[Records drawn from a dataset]
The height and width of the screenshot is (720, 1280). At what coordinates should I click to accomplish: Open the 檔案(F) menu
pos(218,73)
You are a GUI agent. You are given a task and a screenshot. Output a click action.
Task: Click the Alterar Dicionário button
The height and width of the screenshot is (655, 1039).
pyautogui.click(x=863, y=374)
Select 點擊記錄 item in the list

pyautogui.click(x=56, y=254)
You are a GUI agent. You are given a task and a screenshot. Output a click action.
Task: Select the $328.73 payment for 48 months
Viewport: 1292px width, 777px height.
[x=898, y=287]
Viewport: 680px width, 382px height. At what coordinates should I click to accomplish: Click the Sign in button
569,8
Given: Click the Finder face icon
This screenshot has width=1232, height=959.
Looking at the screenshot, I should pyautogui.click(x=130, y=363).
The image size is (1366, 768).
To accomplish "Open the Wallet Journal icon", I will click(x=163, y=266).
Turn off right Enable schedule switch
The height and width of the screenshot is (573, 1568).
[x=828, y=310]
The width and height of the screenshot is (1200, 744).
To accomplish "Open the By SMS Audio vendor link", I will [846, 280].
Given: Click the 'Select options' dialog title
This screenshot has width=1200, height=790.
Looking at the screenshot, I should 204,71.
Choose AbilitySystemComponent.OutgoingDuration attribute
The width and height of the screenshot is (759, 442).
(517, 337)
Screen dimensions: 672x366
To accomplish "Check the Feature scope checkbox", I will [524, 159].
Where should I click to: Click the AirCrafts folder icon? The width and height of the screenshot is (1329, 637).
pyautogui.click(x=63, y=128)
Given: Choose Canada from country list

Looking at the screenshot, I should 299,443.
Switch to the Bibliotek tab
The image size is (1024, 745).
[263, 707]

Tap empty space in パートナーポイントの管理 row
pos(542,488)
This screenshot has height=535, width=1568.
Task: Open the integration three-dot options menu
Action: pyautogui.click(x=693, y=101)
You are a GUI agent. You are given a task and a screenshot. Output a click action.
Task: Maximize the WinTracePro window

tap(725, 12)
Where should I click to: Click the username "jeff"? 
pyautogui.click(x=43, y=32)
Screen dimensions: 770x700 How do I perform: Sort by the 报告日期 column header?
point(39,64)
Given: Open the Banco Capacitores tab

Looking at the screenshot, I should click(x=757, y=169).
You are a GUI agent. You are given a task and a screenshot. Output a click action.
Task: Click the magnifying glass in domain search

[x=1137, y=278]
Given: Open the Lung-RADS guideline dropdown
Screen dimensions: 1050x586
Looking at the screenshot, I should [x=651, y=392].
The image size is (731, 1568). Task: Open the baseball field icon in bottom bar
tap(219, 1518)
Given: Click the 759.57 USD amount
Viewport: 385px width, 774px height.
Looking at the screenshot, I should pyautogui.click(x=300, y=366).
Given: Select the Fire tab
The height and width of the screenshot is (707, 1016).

▶ **Instructions to follow**: Here the job is to transcribe the lines from the first line of the data through the line containing "The image size is (1366, 768).", inclusive, exactly and with nothing else.

▶ **Response area**:
The height and width of the screenshot is (720, 1280). At what coordinates should I click to accomplish: Open the 檔案(F) menu
pos(218,73)
You are a GUI agent. You are given a task and a screenshot. Output a click action.
Task: Click the Alterar Dicionário button
The height and width of the screenshot is (655, 1039).
pyautogui.click(x=863, y=374)
Select 點擊記錄 item in the list

pyautogui.click(x=56, y=254)
You are a GUI agent. You are given a task and a screenshot. Output a click action.
Task: Select the $328.73 payment for 48 months
Viewport: 1292px width, 777px height.
[x=898, y=287]
Viewport: 680px width, 382px height. At what coordinates should I click to accomplish: Click the Sign in button
569,8
Given: Click the Finder face icon
This screenshot has width=1232, height=959.
Looking at the screenshot, I should pyautogui.click(x=130, y=363).
The image size is (1366, 768).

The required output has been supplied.